The Company’s operations in the People’s Republic of China are subject to the Income Tax Law of the People’s Republic of China. However, according to the EIT, companies that are engaged in the agricultural business and primary processing of agricultural products are exempt from the 25% enterprise income tax. The Company’s operations in breeding, raising, and selling hogs for use in Chinese pork meat production and hog breeding, are exempt from the Chinese income tax. However, the Company’s operations in servo-valve products through Hang-ao, which are reflected in the Company’s discontinued operations, are subject to the 25% enterprise income tax. Renmin Tianli is incorporated in the British Virgin Islands.
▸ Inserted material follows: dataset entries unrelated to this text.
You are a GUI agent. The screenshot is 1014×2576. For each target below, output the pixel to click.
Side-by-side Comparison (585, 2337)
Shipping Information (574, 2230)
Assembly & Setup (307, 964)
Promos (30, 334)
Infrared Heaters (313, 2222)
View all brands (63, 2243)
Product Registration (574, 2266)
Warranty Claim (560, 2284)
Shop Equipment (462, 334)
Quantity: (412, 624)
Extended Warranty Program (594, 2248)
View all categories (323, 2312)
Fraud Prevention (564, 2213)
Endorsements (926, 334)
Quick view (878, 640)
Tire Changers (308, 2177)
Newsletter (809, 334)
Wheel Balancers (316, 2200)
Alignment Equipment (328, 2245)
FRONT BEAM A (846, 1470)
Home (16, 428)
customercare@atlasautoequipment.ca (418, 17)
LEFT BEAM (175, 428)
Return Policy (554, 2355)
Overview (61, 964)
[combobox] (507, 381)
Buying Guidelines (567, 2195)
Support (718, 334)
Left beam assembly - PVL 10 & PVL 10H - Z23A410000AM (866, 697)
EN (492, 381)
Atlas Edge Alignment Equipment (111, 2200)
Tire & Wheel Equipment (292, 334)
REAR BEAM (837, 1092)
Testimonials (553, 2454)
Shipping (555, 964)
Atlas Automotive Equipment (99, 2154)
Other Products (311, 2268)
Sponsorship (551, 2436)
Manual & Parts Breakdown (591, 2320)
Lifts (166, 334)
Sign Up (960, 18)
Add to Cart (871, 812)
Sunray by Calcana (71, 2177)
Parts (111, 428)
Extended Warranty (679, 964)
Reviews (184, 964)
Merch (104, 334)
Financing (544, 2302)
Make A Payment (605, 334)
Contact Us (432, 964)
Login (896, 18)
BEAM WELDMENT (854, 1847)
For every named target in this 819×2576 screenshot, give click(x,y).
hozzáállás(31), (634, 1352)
Under the current tax laws of the British Virgin Islands, the Company is not subject to income taxes.

 

In addition the Company’s hog sales are not subject to the PRC’s 17% VAT tax or the 5% business tax levied on incomes from services rendered. However, the Company’s operations in servo-valve business are subject to such taxes. According to the PRC tax regulations, companies engaging in the agricultural business are exempt from these taxes. With respect to the Company’s operations in Retail segment, the Company is engaged in breeding, processing, and distributing black hogs and black hog meats which are exempt from VAT taxes and corporate income tax as well.

 

The table below summarizes the differences between the PRC statutory federal rate and the Company’s effective tax rate:

 

    For the Years Ended December 31,
    2017   2016
Tax computed at China statutory rates     25 %     25 %
Effect of exempt rate on Hog Farming and Retail operations     (25 %)     (25 %)
Effective rate            

 

As of December 31, 2017 and 2016, the Company reported no deferred tax assets or liabilities. The Company’s income tax returns since inception are subject to audit by regulatory authorities. Changes in tax laws and rates could also affect recorded deferred tax assets and liabilities in the future. Management is not aware of any such changes that would have a material effect on the Company’s results of operations, cash flows or financial position. The calculation of our tax liabilities involves dealing with uncertainties in the application of complex tax laws and regulations. FASB ASC Topic 740, Income Taxes provides that a tax benefit from an uncertain tax position may be recognized when it is more likely than not that the position will be sustained upon examination, including resolutions of any related appeals or litigation processes, based on the technical merits. ASC Topic 740 also provides guidance on measurement, derecognition, classification, interest and penalties, accounting in interim periods, disclosure and transition.

 

We recognize tax liabilities in accordance with ASC Topic 740 and we adjust these liabilities when our judgment changes as a result of the evaluation of new information not previously available. Due to the complexity of some of these uncertainties, the ultimate resolution may result in a payment that is materially different from our current estimate of the tax liabilities. These differences will be reflected as increases or decreases to income tax expense in the period in which they are determined.